Here are four major ways companies are doing this:
- Injecting fun into their mission statements and values to create a fun commercial atmosphere
Which Wich: A fast-food restaurant chain with 256 locations in 37 states, known for its signature fun ordering system where guests mark their sandwich order on paper bags, and doodle their artwork to leave on the community wall. Which Wich staff contribute to the vibe of the store to create an overall positive, fun, energy, illustrated by the “vibe” icons on the wall.
Trader Joe’s: Your self-proclaimed “neighborhood grocery store”, Trader Joe’s uniforms employees in Hawaiian t-shirt and tells customers grocery shopping should be fun, not just another chore!
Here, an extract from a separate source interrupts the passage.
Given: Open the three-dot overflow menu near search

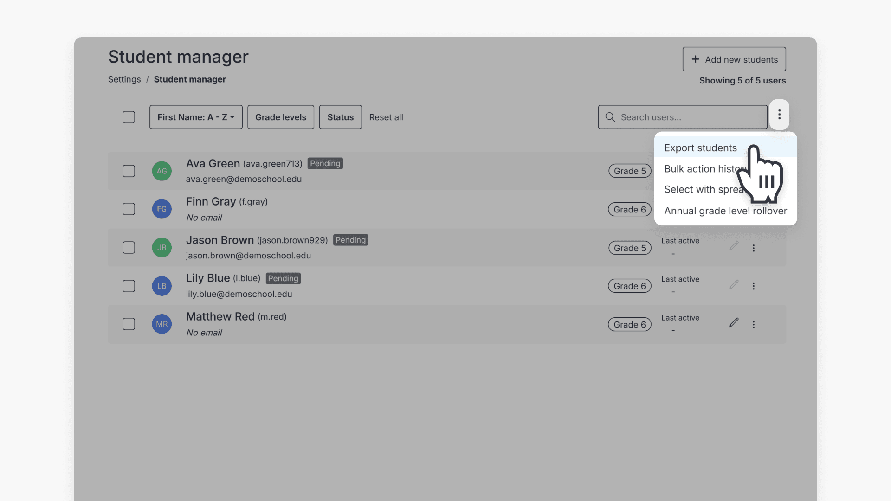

- Creatively adapting regular products and services to make them unique and fun!
FRED & Friends: This fun-factory sells everyday products like oven mitts and door stoppers that it claims should be “fun to own”. Who knew ice trays or tea cups could be so fun? These products are marketed as trendy and creative, and contribute to the growing niche market of regular products adapted to be tremendously more fun.
Pizza Hut: Pizza is inherently fun, correct? Obviously. However, Pizza Hut is taking fun to the next level by creating a fun-to-use pizza ordering game system! Doesn’t that sound fun? Customers will be able to customize their order on the table touch screen, pay their bill and even play games.
- Advertising serious or everyday items in a fun or funny way
Old Spice: Because deodorant and other bath products for men aren’t that fun, the people at Old Spice created the Old Spice guy, officially known as “The Man Your Man Could Smell Like”. This series of TV commercials gained instant popularity because of its fun take on selling a regular product. This campaign generated over 100 million views on YouTube alone and has had a significant impact in Old Spice’s status as the leading brand in men’s body wash and deodorant.
Pepto-Bismol: We all know there's nothing fun about diarrhea. Yet, the booty-shaking, indigestion-free customers featured in P-B's commercials show the fun side of surviving an upset stomach episode. Even something as un-fun as the runs can work in this advertising scheme.
- Fostering a fun work environment to promote overall employee happiness
Google: Just one of many companies that makes employee fun an utmost priority. Google believes their fun workspaces “have a positive impact on productivity, collaboration and inspiration.”
Discovery: This nonfiction media company (TLC, Animal Planet, etc.) boasts a fun workspace for employees featuring events and opportunities to take fun and interesting lessons (African dance, chocolate-making, and more fun activities!).
Kiva: A non-profit online platform that connects lenders to (mostly developing world) entrepreneurs, Kiva creates fun in its offices by replicating the most fun part of elementary school: RECESS. Yes, employees get recess everyday to mess around, play and eat in a fun, sociable environment. Also, your dog is welcome at work every day – how fun is that!
While FUN may be at the forefront of so many more mission statements, marketing ploys, and product lines, does that actually mean society as a whole is having more fun? What do you think?